### WHAT YOU SHOULD DO:
Reproduce, character for character, the lines below from the first through the one with "Image resolution: width=952". Leave pictures out.

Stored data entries
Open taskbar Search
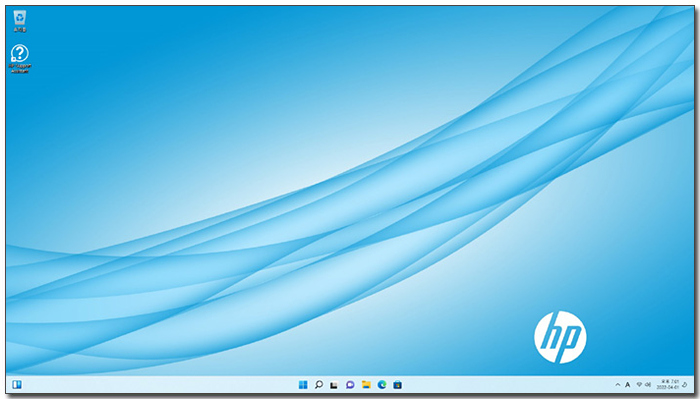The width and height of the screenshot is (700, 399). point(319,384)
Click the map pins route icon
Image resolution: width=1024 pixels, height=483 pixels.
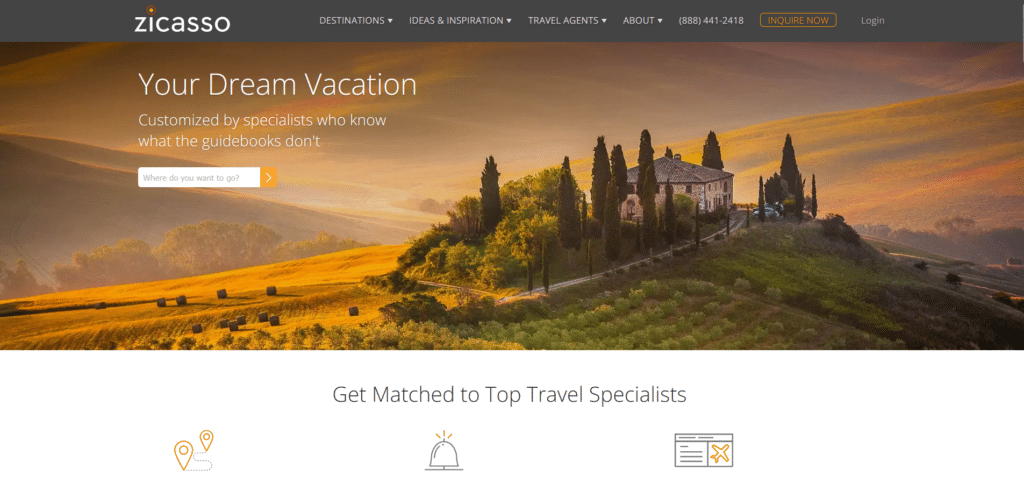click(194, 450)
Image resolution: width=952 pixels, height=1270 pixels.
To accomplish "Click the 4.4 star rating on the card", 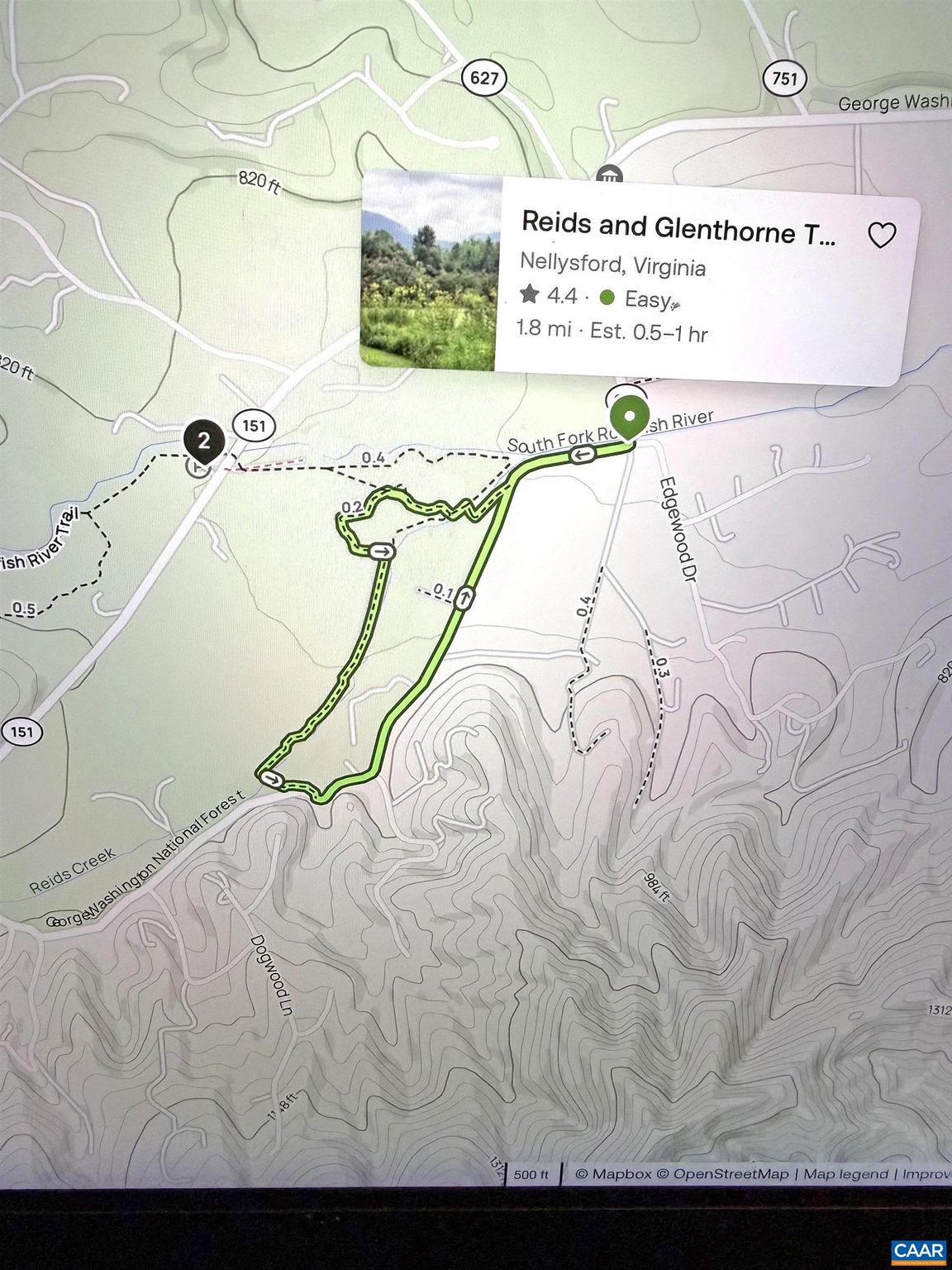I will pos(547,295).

### WRITTEN ANSWER:
Open taskbar Search
The width and height of the screenshot is (700, 399). point(319,384)
Click the map pins route icon
Image resolution: width=1024 pixels, height=483 pixels.
click(194, 450)
Image resolution: width=952 pixels, height=1270 pixels.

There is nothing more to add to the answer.